"Znakomita, twórcza interpretacja. Szczególnie polecam." - zachęca do wysłuchania fortepianowych transkrypcji swoich utworów Krzysztof Penderecki. Taka zachęta skierowana do potencjalnych słuchaczy o czymś świadczy.
Przede wszystkim o tym, że uznany klasyk awangardy (paradoksalnie zestawienie tych dwóch określeń się nie wyklucza), który nie musi się podobać, żeby być sławnym, rzeczywiście akceptuje przeróbkę swoich dzieł przez młodego i w zasadzie nieznanego szerokiej rzeszy melomanów pianisty o jazzowej proweniencji.
To nie pierwsze, akceptowane przez mistrza zetknięcie z jego twórczością muzyków związanych z jazzem i rockiem.

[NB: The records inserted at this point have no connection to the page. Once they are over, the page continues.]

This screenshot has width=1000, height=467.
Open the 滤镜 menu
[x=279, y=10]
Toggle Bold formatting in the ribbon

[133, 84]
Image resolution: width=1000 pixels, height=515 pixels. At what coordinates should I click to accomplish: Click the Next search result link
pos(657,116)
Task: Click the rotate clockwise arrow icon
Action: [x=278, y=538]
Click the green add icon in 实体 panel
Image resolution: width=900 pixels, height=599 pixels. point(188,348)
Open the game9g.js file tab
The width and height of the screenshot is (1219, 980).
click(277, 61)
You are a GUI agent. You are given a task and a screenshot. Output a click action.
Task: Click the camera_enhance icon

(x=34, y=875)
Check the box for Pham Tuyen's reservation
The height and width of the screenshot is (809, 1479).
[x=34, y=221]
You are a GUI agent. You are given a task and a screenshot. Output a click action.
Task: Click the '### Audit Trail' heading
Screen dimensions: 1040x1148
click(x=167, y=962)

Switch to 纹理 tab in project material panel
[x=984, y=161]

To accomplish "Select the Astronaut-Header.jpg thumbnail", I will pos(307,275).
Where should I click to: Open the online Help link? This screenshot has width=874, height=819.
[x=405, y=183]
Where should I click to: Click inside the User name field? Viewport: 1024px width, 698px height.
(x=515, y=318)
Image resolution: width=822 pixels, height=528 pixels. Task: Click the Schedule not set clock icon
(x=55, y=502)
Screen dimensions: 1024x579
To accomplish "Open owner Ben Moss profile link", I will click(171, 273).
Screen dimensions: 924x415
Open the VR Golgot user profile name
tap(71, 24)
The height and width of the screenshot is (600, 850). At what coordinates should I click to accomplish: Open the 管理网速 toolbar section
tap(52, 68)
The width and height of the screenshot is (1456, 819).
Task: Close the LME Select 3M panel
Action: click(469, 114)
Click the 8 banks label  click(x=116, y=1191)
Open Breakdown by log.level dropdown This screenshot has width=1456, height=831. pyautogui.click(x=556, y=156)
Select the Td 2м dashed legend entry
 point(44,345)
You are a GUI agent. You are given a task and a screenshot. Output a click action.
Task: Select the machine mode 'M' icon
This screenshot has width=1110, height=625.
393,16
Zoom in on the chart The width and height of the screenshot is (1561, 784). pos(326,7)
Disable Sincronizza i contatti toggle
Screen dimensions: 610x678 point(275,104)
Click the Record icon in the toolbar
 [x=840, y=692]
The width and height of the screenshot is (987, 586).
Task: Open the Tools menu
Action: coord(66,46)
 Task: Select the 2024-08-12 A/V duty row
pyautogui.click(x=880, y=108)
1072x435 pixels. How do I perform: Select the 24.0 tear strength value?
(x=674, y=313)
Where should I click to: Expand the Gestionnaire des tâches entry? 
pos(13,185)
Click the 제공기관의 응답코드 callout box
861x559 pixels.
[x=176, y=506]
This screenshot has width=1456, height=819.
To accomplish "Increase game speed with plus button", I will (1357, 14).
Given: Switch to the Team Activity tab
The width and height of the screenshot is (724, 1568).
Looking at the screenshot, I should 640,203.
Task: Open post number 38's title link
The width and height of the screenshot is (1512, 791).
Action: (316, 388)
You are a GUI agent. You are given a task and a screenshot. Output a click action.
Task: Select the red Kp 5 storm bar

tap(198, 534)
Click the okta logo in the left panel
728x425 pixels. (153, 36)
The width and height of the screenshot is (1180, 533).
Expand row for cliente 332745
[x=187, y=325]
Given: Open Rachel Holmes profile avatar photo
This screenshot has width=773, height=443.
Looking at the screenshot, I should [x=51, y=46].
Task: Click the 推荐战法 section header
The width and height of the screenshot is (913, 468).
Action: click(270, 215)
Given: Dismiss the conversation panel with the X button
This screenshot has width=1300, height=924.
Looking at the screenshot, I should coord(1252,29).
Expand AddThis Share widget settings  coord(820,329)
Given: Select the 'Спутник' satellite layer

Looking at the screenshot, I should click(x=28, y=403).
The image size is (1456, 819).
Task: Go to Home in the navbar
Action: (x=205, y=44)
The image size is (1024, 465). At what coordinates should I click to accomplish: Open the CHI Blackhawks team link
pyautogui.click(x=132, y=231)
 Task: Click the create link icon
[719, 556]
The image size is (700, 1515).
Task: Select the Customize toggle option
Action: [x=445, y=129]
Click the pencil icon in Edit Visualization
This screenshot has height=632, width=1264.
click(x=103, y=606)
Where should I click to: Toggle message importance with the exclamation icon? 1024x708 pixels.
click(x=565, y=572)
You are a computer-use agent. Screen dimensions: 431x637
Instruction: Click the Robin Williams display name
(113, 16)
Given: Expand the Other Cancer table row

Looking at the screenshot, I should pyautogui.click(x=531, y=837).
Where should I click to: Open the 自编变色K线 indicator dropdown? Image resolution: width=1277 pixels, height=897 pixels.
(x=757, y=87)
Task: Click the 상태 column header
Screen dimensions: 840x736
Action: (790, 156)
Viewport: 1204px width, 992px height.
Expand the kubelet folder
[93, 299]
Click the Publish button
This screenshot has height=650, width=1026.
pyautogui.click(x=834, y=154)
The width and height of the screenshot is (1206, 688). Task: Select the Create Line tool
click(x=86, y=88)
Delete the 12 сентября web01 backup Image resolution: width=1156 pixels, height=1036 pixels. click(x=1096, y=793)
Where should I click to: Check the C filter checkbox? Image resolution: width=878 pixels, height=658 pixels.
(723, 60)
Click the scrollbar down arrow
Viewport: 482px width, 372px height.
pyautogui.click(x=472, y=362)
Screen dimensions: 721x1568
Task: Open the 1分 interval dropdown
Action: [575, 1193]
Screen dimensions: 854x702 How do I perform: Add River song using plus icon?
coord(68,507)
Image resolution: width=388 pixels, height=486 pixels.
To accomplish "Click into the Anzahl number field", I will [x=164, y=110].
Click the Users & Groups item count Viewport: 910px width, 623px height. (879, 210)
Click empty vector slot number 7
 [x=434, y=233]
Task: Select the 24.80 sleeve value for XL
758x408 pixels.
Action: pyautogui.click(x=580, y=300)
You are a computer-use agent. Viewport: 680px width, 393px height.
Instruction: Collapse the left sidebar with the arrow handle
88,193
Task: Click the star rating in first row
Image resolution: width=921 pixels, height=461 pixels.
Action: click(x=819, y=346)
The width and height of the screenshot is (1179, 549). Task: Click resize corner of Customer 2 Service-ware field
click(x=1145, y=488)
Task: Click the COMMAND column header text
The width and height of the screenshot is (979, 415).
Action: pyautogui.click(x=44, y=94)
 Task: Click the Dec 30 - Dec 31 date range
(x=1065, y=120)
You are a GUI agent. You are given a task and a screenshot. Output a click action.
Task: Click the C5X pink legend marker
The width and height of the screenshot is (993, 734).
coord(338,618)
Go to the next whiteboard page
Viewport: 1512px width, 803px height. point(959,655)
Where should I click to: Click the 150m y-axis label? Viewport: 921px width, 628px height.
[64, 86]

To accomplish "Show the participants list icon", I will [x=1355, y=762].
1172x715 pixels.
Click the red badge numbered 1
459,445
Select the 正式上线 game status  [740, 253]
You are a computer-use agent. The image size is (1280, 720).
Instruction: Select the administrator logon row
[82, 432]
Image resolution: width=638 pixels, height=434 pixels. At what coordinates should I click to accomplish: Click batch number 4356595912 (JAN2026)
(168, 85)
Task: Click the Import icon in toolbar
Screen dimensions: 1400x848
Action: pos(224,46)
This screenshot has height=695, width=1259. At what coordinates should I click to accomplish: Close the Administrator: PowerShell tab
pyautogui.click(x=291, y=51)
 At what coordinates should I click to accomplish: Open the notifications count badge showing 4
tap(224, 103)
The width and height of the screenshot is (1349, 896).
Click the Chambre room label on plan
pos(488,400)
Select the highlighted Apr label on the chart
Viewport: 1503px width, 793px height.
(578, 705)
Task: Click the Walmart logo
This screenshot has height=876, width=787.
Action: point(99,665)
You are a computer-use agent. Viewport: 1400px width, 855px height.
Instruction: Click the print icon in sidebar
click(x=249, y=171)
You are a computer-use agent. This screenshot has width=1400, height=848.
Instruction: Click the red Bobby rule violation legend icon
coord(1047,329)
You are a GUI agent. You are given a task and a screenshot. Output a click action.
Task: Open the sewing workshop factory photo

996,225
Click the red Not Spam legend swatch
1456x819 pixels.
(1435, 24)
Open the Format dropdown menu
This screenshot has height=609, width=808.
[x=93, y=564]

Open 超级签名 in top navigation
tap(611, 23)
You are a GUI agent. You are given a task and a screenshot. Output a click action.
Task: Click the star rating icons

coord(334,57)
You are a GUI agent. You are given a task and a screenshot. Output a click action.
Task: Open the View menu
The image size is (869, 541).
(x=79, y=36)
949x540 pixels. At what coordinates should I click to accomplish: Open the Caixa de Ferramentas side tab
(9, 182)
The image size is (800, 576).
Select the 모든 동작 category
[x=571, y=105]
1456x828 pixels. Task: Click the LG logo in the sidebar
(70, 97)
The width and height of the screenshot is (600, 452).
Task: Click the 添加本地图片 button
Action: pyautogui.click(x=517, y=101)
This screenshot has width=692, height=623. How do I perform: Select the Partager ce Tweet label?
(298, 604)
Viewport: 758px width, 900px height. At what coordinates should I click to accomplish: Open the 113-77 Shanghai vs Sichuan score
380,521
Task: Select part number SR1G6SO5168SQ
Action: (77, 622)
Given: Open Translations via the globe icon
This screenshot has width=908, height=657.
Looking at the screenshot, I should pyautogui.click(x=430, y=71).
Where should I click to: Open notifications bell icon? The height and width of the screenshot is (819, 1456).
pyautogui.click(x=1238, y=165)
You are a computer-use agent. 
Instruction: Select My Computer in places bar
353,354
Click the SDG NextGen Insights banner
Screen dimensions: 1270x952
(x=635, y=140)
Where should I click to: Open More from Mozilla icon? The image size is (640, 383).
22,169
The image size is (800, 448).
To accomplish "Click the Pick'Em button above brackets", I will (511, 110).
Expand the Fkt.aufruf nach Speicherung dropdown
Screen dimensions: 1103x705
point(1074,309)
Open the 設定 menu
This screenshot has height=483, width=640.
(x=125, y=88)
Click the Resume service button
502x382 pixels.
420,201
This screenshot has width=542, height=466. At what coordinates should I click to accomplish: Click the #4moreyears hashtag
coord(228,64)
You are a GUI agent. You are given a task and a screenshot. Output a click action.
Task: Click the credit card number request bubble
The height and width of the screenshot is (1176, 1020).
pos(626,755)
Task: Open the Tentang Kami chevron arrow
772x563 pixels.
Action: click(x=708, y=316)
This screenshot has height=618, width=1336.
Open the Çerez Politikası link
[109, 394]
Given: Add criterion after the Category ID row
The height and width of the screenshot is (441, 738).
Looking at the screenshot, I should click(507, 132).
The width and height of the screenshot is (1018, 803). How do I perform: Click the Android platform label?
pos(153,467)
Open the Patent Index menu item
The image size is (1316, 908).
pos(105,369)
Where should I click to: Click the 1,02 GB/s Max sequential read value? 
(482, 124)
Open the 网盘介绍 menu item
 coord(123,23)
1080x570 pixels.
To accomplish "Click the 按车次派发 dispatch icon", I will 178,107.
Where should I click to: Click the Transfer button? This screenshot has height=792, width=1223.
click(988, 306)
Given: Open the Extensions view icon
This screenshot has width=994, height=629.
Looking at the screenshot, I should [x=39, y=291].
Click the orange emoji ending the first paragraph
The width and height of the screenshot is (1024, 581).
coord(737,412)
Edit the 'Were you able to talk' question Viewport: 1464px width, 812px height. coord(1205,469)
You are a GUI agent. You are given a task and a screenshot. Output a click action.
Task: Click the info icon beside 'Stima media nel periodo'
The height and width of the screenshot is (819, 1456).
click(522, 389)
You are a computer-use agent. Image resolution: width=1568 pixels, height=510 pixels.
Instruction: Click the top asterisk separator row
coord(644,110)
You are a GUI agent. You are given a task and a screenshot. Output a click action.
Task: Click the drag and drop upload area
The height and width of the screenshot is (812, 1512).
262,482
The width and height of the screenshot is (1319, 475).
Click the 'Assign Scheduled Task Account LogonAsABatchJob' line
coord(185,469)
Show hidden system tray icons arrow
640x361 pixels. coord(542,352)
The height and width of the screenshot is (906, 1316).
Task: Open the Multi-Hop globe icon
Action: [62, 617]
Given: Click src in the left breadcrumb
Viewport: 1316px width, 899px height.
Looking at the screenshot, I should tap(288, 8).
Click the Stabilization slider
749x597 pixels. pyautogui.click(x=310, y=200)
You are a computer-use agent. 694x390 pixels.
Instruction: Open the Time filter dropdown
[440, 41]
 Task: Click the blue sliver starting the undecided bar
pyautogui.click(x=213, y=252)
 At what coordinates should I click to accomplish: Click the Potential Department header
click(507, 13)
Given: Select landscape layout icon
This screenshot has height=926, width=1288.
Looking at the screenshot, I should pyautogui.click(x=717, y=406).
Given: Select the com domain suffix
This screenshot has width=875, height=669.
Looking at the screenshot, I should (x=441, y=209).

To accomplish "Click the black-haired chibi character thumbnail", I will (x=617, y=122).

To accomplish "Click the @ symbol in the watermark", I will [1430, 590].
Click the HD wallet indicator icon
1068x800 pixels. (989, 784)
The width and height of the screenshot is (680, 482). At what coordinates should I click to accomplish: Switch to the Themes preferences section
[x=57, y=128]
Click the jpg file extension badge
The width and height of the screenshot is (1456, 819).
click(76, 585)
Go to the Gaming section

Niedawno przecież gitarzysta zespołu Radiohead - John Greenwood - zaproponował swoje muzyczne refleksje na temat młodzieńczych kompozycji Pendereckiego. Przed tym, w 1971 r., był Don Cherry z amerykańską orkiestrą jazzową pod dyrekcją kompozytora w utworze "Actions".
Orzechowski wykorzystuje tylko fortepian, niezależnie od tego, dla jakiego składu były pisane utwory. "Tylko fortepian...", ale fortepian w całości - używa całego instrumentu, nie tylko klawiatury, ale i strun oraz pudła rezonansowego. Niezwykle interesujące wydarzenie. Kto wie, czy to nie najciekawsza propozycja tego typu w ostatnich czasach.